### [WRITTEN REQUEST]
Would you lay out the entries below as a numbered list, one line per item, with the blank lines left out?

### [RECORD EXTRACTS]
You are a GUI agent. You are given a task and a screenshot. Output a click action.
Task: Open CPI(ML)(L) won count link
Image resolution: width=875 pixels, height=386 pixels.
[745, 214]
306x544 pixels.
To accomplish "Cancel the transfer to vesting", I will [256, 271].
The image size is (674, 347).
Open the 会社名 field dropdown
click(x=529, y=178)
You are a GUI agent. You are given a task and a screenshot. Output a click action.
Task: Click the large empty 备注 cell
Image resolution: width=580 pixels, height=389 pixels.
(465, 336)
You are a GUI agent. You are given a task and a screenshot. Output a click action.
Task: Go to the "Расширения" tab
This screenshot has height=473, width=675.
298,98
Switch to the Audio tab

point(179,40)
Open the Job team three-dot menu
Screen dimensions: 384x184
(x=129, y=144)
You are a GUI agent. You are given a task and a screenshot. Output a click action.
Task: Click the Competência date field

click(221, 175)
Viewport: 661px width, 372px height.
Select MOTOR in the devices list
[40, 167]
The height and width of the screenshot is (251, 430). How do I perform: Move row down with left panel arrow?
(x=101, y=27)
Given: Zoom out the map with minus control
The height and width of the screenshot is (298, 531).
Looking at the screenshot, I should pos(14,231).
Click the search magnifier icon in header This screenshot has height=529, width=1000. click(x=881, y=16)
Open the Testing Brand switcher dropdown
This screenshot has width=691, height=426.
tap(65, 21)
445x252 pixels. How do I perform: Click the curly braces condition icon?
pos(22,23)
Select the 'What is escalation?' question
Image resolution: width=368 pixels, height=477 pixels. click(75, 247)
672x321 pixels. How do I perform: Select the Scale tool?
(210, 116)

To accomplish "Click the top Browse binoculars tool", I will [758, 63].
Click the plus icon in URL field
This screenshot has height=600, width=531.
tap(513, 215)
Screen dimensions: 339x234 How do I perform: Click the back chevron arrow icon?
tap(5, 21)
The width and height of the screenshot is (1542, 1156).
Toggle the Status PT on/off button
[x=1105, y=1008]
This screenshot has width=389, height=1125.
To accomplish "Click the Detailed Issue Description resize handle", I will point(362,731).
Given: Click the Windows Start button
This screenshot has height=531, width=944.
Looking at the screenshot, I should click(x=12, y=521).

### [SOLUTION FOR THIS TASK]
1. You are a GUI agent. You are given a task and a screenshot. Output a click action.
2. Task: Open CPI(ML)(L) won count link
3. Image resolution: width=875 pixels, height=386 pixels.
4. [745, 214]
5. 306x544 pixels.
6. To accomplish "Cancel the transfer to vesting", I will [256, 271].
7. The image size is (674, 347).
8. Open the 会社名 field dropdown
9. click(x=529, y=178)
10. You are a GUI agent. You are given a task and a screenshot. Output a click action.
11. Task: Click the large empty 备注 cell
12. Image resolution: width=580 pixels, height=389 pixels.
13. (465, 336)
14. You are a GUI agent. You are given a task and a screenshot. Output a click action.
15. Task: Go to the "Расширения" tab
16. This screenshot has height=473, width=675.
17. 298,98
18. Switch to the Audio tab
19. point(179,40)
20. Open the Job team three-dot menu
21. Screen dimensions: 384x184
22. (x=129, y=144)
23. You are a GUI agent. You are given a task and a screenshot. Output a click action.
24. Task: Click the Competência date field
25. click(221, 175)
26. Viewport: 661px width, 372px height.
27. Select MOTOR in the devices list
28. [40, 167]
29. The height and width of the screenshot is (251, 430). How do I perform: Move row down with left panel arrow?
30. (x=101, y=27)
31. Given: Zoom out the map with minus control
32. The height and width of the screenshot is (298, 531).
33. Looking at the screenshot, I should pos(14,231).
34. Click the search magnifier icon in header This screenshot has height=529, width=1000. click(x=881, y=16)
35. Open the Testing Brand switcher dropdown
36. This screenshot has width=691, height=426.
37. tap(65, 21)
38. 445x252 pixels. How do I perform: Click the curly braces condition icon?
39. pos(22,23)
40. Select the 'What is escalation?' question
41. Image resolution: width=368 pixels, height=477 pixels. click(75, 247)
42. 672x321 pixels. How do I perform: Select the Scale tool?
43. (210, 116)
44. To accomplish "Click the top Browse binoculars tool", I will [758, 63].
45. Click the plus icon in URL field
46. This screenshot has height=600, width=531.
47. tap(513, 215)
48. Screen dimensions: 339x234 How do I perform: Click the back chevron arrow icon?
49. tap(5, 21)
50. The width and height of the screenshot is (1542, 1156).
51. Toggle the Status PT on/off button
52. [x=1105, y=1008]
53. This screenshot has width=389, height=1125.
54. To accomplish "Click the Detailed Issue Description resize handle", I will point(362,731).
55. Given: Click the Windows Start button
56. This screenshot has height=531, width=944.
57. Looking at the screenshot, I should click(x=12, y=521).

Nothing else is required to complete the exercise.